> [PROBLEMS]:
A) In the passage on commodities and inflation, what was the price of crude oil per barrel in 1979?
B) Does the passage on commodities and inflation support each statement below? Answer yes or no and quote the words that decide it.
(i) US inflation had reached 12 percent by 1975.
(ii) Commodity prices rose strongly during the 2010s.
(iii) Commodities carry credit risk in the same way bonds do.
C) Pick up the passage on commodities and inflation after its final sentence and write the next paragraph.

> [QUOTED PASSAGE]:
▽

The relationship between commodity prices and inflation is the foundational argument for commodity ownership. The logic is intuitive: if you own the commodities that become more expensive when inflation rises, you preserve purchasing power. Historically, this has been true more often than not, but with important caveats.

The 1970s is the canonical commodity-inflation case study. US inflation accelerated from 4 percent in 1973 to 12 percent by 1975, then stayed elevated through the decade. Crude oil price surged from $3 per barrel in 1973 to $40 by 1979 (roughly 13-fold). Gold soared from $35 per ounce (fixed under Bretton Woods) to $850 (24-fold in nominal dollars, but much less in real inflation-adjusted terms). The S<P 500 delivered negative real returns (losses after inflation). Investors who owned commodity futures or precious metals were among the few winners.

However, the 1970s were anomalous. Inflation was driven by wage-price spirals and OPEC cartelization—not typical economic cycles. The 2000s saw inflation moderate, yet commodity supercycle driven by China's boom lasted through 2008. In the 2010s, inflation was subdued despite quantitative easing, and commodity prices collapsed. The 2021–2023 period saw inflation spike again, and commodities initially rallied, but the relationship was imperfect (oil outperformed grain).

The fundamental mechanism is: inflation erodes the purchasing power of cash and bonds. If you hold $1 million in cash earning 0 percent interest and inflation is 5 percent, you lose $50,000 in purchasing power annually. If you own $1 million of crude oil futures and crude rises 5 percent, you break even in real terms. Commodities, unlike bonds, have no yield but also no credit risk—they're pure assets.

△

> [INFORMATION PROVIDED]:
▽

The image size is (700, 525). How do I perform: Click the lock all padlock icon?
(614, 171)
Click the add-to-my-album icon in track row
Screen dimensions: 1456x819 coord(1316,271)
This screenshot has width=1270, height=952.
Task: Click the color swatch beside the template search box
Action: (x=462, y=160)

△

> [ANSWERS FOR THE EXERCISE]:
A) $40 per barrel.

B)
(i) Yes: "US inflation accelerated from 4 percent in 1973 to 12 percent by 1975"
(ii) No: "In the 2010s, inflation was subdued despite quantitative easing, and commodity prices collapsed"
(iii) No: "Commodities, unlike bonds, have no yield but also no credit risk"

C)
Real assets (commodities, real estate, infrastructure) are theoretically superior to financial assets (stocks, bonds) during inflation. Real estate generates rent, which ideally rises with inflation; infrastructure generates regulated returns that adjust for inflation. Commodities generate neither, but they are the inputs to real assets, so they benefit directly. The relationship is: inflation increases input costs, which drives up real asset returns, which supports commodity prices.

Deflation is the opposite scenario. If prices fall 5 percent, holding cash is advantageous. Commodity prices fall in deflation, making commodity exposure a losing bet. The 2008–2009 financial crisis saw both commodity prices and stocks crash as deflation fears gripped markets. From a diversification standpoint, commodities are not a hedge against deflation (unlike Treasury bonds, which rally as rates fall and real yields become less negative).

Optimal commodity allocation depends on inflation expectations. If you expect 2–3 percent inflation (current Federal Reserve target), commodity allocation has been historically neutral to slightly negative (commodities underperform stocks due to lack of yield). If you expect 5–10 percent inflation (supply shocks, currency debasement, fiscal profligacy), commodity allocation is attractive (10–20 percent of portfolio). Commodity allocation is essentially a bet on inflation exceeding market consensus.

The correlation between commodity returns and inflation is inconsistent across time periods. From 1970–1980 (stagflation era), correlation was strongly positive. From 1980–2000 (disinflation era), correlation was negative—high real rates depressed commodities. From 2000–2008 (China boom), correlation was positive again. The takeaway: commodities correlate with inflation only when inflation is driven by supply shocks or demand surges, not when inflation is structural and real rates are high.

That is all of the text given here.